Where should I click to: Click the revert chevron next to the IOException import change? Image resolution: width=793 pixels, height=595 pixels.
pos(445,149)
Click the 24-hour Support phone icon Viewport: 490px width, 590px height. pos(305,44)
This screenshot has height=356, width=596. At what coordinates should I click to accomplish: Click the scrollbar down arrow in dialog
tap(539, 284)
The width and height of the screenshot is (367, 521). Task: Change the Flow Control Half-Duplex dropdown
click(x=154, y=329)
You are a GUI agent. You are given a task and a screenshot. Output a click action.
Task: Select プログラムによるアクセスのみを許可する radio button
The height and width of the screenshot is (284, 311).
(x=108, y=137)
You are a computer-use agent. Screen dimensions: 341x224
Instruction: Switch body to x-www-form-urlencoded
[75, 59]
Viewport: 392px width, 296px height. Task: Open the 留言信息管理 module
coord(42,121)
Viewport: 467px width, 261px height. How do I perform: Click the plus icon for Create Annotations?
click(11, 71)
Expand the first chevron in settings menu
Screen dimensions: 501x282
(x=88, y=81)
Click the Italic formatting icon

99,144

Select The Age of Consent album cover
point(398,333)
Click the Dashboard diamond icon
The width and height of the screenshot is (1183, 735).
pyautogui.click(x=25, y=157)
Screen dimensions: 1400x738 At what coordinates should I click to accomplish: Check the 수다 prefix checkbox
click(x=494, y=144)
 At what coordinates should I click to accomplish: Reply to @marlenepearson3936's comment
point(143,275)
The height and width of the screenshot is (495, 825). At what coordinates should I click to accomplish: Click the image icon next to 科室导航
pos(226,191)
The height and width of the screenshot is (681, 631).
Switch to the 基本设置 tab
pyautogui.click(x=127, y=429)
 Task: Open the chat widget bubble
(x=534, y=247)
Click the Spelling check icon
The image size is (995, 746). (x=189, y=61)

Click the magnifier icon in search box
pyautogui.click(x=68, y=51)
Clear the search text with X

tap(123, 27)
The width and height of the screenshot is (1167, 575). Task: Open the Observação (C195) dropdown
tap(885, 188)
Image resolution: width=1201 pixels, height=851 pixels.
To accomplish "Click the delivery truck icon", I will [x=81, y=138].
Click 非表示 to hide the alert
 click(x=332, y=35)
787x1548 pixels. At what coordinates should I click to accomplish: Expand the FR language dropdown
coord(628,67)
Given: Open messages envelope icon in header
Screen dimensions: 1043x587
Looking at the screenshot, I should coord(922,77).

# [Request]
Turn every line of the listing above into a Markdown table with two columns, Row and Line. Number the rows in order and leave out the blank lines.

# [Full answer]
| Row | Line |
|---|---|
| 1 | Where should I click to: Click the revert chevron next to the IOException import change? Image resolution: width=793 pixels, height=595 pixels. |
| 2 | pos(445,149) |
| 3 | Click the 24-hour Support phone icon Viewport: 490px width, 590px height. pos(305,44) |
| 4 | This screenshot has height=356, width=596. At what coordinates should I click to accomplish: Click the scrollbar down arrow in dialog |
| 5 | tap(539, 284) |
| 6 | The width and height of the screenshot is (367, 521). Task: Change the Flow Control Half-Duplex dropdown |
| 7 | click(x=154, y=329) |
| 8 | You are a GUI agent. You are given a task and a screenshot. Output a click action. |
| 9 | Task: Select プログラムによるアクセスのみを許可する radio button |
| 10 | The height and width of the screenshot is (284, 311). |
| 11 | (x=108, y=137) |
| 12 | You are a computer-use agent. Screen dimensions: 341x224 |
| 13 | Instruction: Switch body to x-www-form-urlencoded |
| 14 | [75, 59] |
| 15 | Viewport: 392px width, 296px height. Task: Open the 留言信息管理 module |
| 16 | coord(42,121) |
| 17 | Viewport: 467px width, 261px height. How do I perform: Click the plus icon for Create Annotations? |
| 18 | click(11, 71) |
| 19 | Expand the first chevron in settings menu |
| 20 | Screen dimensions: 501x282 |
| 21 | (x=88, y=81) |
| 22 | Click the Italic formatting icon |
| 23 | 99,144 |
| 24 | Select The Age of Consent album cover |
| 25 | point(398,333) |
| 26 | Click the Dashboard diamond icon |
| 27 | The width and height of the screenshot is (1183, 735). |
| 28 | pyautogui.click(x=25, y=157) |
| 29 | Screen dimensions: 1400x738 At what coordinates should I click to accomplish: Check the 수다 prefix checkbox |
| 30 | click(x=494, y=144) |
| 31 |  At what coordinates should I click to accomplish: Reply to @marlenepearson3936's comment |
| 32 | point(143,275) |
| 33 | The height and width of the screenshot is (495, 825). At what coordinates should I click to accomplish: Click the image icon next to 科室导航 |
| 34 | pos(226,191) |
| 35 | The height and width of the screenshot is (681, 631). |
| 36 | Switch to the 基本设置 tab |
| 37 | pyautogui.click(x=127, y=429) |
| 38 |  Task: Open the chat widget bubble |
| 39 | (x=534, y=247) |
| 40 | Click the Spelling check icon |
| 41 | The image size is (995, 746). (x=189, y=61) |
| 42 | Click the magnifier icon in search box |
| 43 | pyautogui.click(x=68, y=51) |
| 44 | Clear the search text with X |
| 45 | tap(123, 27) |
| 46 | The width and height of the screenshot is (1167, 575). Task: Open the Observação (C195) dropdown |
| 47 | tap(885, 188) |
| 48 | Image resolution: width=1201 pixels, height=851 pixels. |
| 49 | To accomplish "Click the delivery truck icon", I will [x=81, y=138]. |
| 50 | Click 非表示 to hide the alert |
| 51 |  click(x=332, y=35) |
| 52 | 787x1548 pixels. At what coordinates should I click to accomplish: Expand the FR language dropdown |
| 53 | coord(628,67) |
| 54 | Given: Open messages envelope icon in header |
| 55 | Screen dimensions: 1043x587 |
| 56 | Looking at the screenshot, I should coord(922,77). |